かかる認識から、本研究では清代中期(18世紀)以降に形成され、現代まで行われつづけている中国北方地域(北京・河北・遼寧・陝西・山西など)の伝統芸能、京劇・梆子戯・皮影戯(影絵人形芝居)等をとりあげ、

  1. 伝統演劇劇種の実態と変遷
  2. 京劇・梆子戯・皮影戯の相互影響関係と上演・受容の実態
  3. 地域内および地域間の文化流通ネットワークの具体像と社会経済史的背景

以上の三点について解明することを目的とする。

研究対象とする時期は、西洋近代の衝撃や人口圧力などによる動揺、レコード・映画・電灯・鉄道などの近代的技術・産業の興起、共産党政権下における文化政策など、社会が大きく変化した時期である。従って、研究にあたっては、かかる歴史的背景や西洋近代の受容が、伝統演劇とそれを支える観衆・文化ネットワーク等に与えた影響に十分留意する。

本研究の特色

本研究の特色は、伝統芸能文化の多様性を、従来の美学的な文学・演劇学研究にとどまらず、社会学・宗教学・音楽学などの隣接領域との連携によって、立体的に考究する視点にある。
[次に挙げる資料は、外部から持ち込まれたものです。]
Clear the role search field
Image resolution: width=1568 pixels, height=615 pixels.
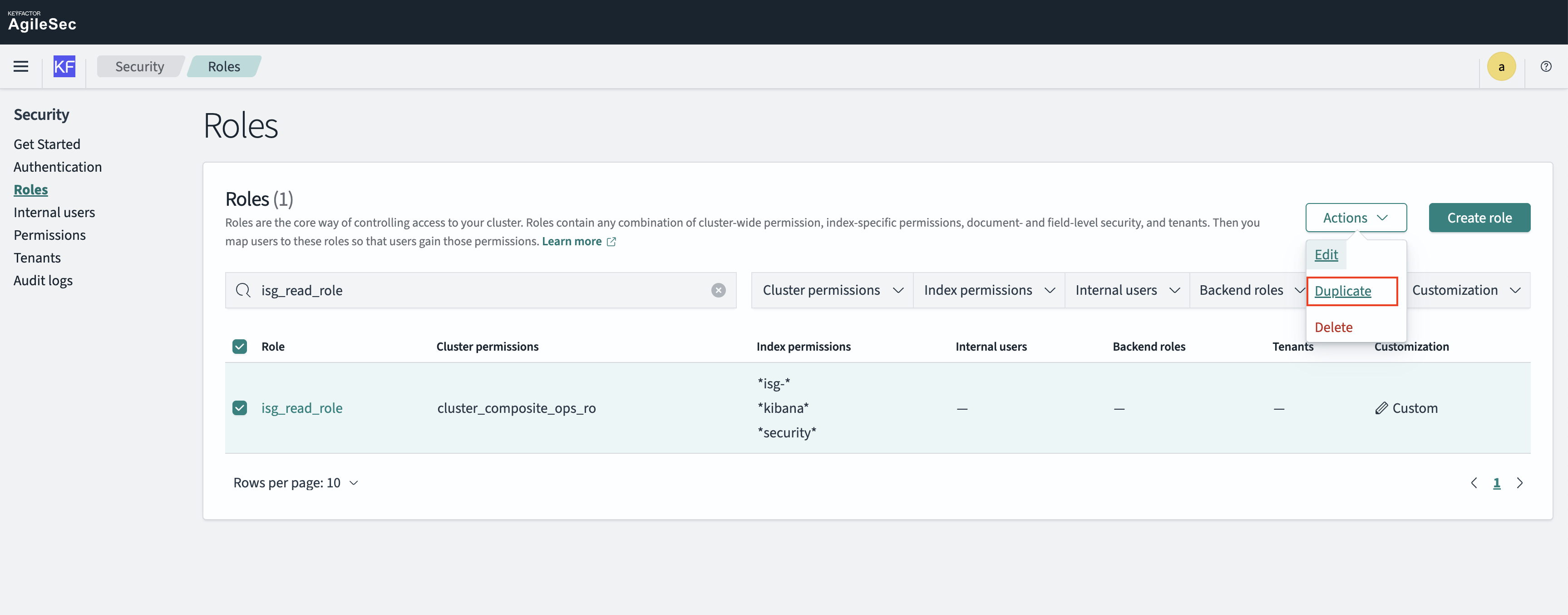(718, 290)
また、従来は資料的制約から研究が困難であった皮影戯を取り上げ、現地調査手法によって研究を進めるが、これは既に70歳を過ぎる高齢に達している民国時期の状況を知るインフォーマントの証言を記録し、映像資料を残すという側面からも、意義深い作業となろう。

また、研究過程で収集された各種資料の電子データ化を進め、研究の効率化をはかるとともに、研究完了後はDVD-ROMおよびインターネットWWWを通じて、広く内外の研究者に提供する計画であり、学術電子情報の発信という面からも重要な意義を持とう。